Is this enough for building
the pre-initiation complex?
Unfortunately not.
It turns out that there
are a host of other,
I'll call them ancillary factors
in addition to the multi-subunit
RNA polymerase itself
that are necessary for you
to build up an ensemble
that is necessary to form an active
ready to activate transcriptional
pre-initiation complex
or the PIC.
And this is kind of the
picture we're getting to,
and even this picture
with many, many colors
and many, many different polypeptides,
you know, that adds up to probably greater
than 85 individual proteins
that all have to kind of fit
together like a jigsaw puzzle.
It's probably not even the whole story,
you'll notice I still have one
big red question mark there
because I think as we begin
to study specific cell types
and specific processes
like embryonic development
or germ layer formation,
additional components
that are not present here
in this prototypic pre-initiation complex
will come into play,
and that's a subject
of subsequent lecture.
But already you can tell that
the transcriptional machinery
is anything but simple.
So, can we get a better
idea of what transcription
might actually look like
and what's happening
when a transcription process takes place?
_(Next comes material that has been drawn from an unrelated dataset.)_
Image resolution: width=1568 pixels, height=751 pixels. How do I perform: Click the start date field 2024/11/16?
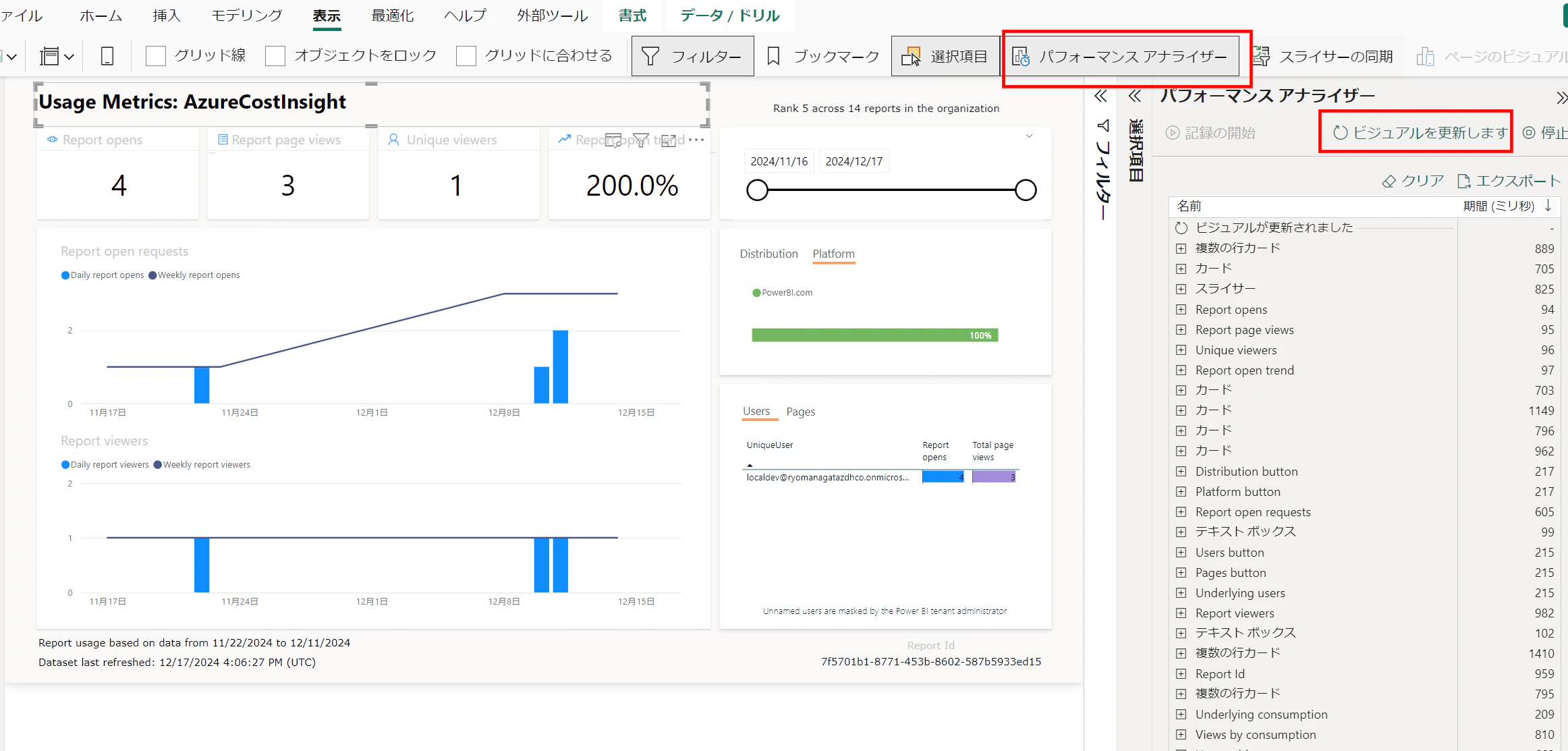click(779, 161)
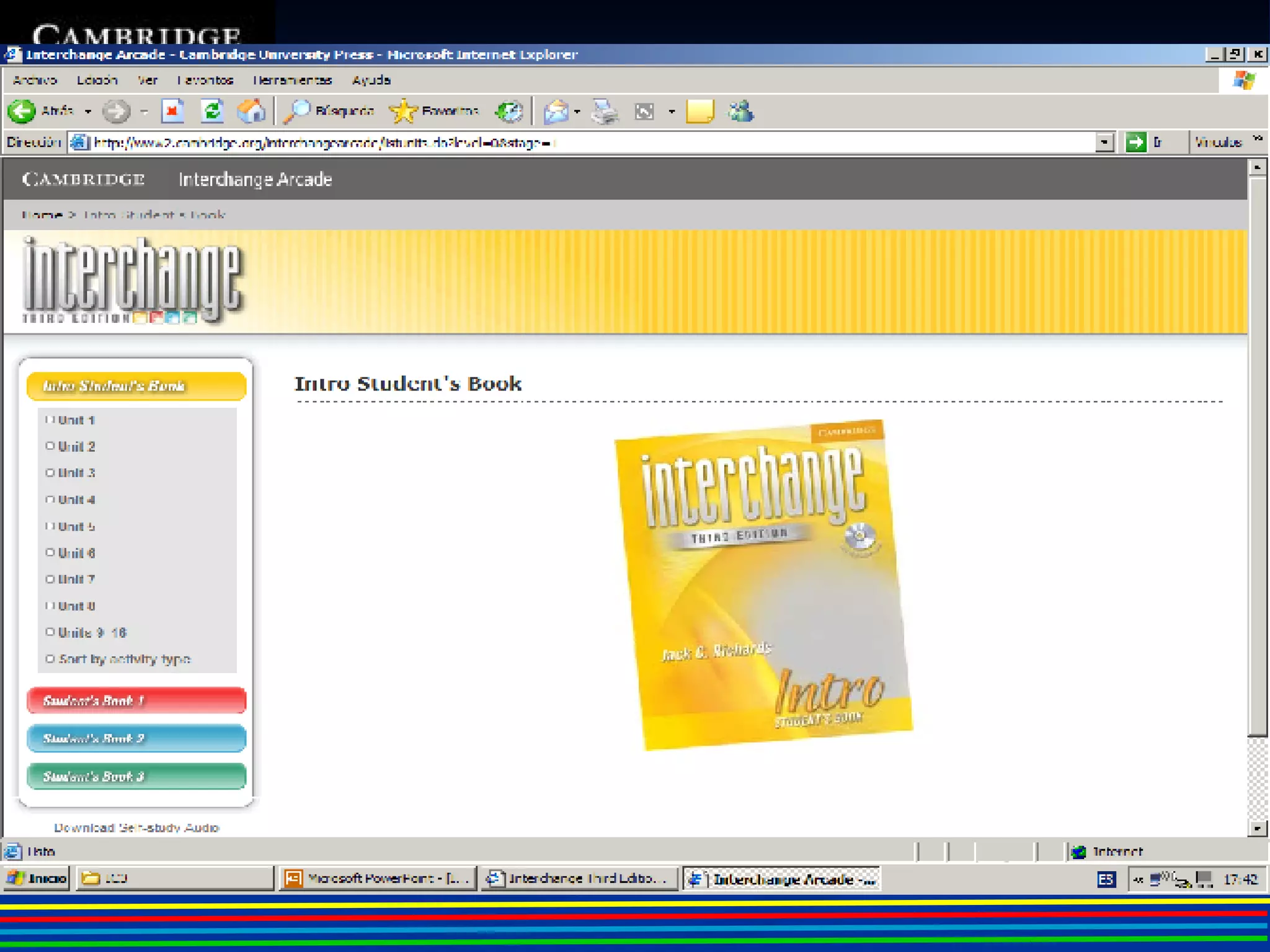1270x952 pixels.
Task: Open the Mail icon dropdown arrow
Action: [x=577, y=112]
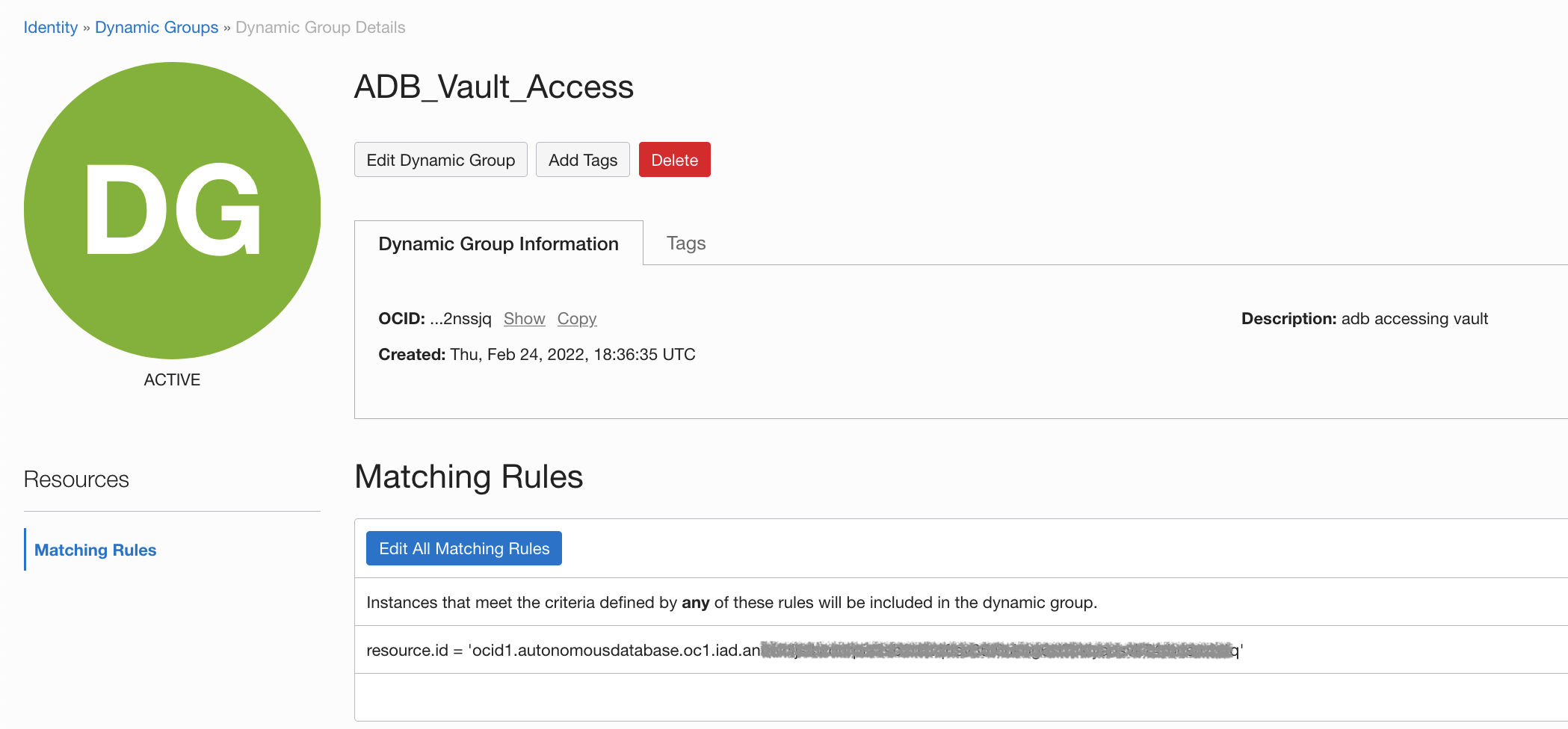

So, let me first of all say
that I'm gonna finish my lecture
now with a little cartoon,
which is our attempt to imagine
the events that take place
when you form a pre-initiation complex,
you bring regulatory proteins
to the activated gene
and what happens during this process.
Now, keep in mind that
this is at this point
mostly a cartoon that
is in our imagination
and only parts or if any
of this is probably real,
but it gives you a sense of the complexity
of the transactions
that have to take place
just for one gene to
transcribe and express itself.
So, let me show you the movie,
and then we'll finish
just by keeping in mind
that there's much to be learned.
And in my next lecture,
we'll go into the selectivity
of this process in specialized cell types.
So, now let's see what
this sort of this cartoon
of transcription looks like.
So, we start off with DNA
with some preassembled TFIID molecule,
and along comes this other green molecule,
which is actually a co-factor,
which then forms this very large complex
with RNA polymerase.
And then a distal
activator protein came in
and activated the process.
And this molecule, this bluish
molecule that's moved away
from the complex is
actually the RNA polymerase.
And that little yellow
sort of bead on a string
is actually the RNA product.
So, that gives you a sense of
things have to happen quickly
and yet it involves many, many molecules
having to assemble and then disassemble
to give you this reaction to happen.
And in my next lecture,
we'll go into more specific
aspects of this reaction,
and particularly during
embryonic development
and tissue-specific gene expression.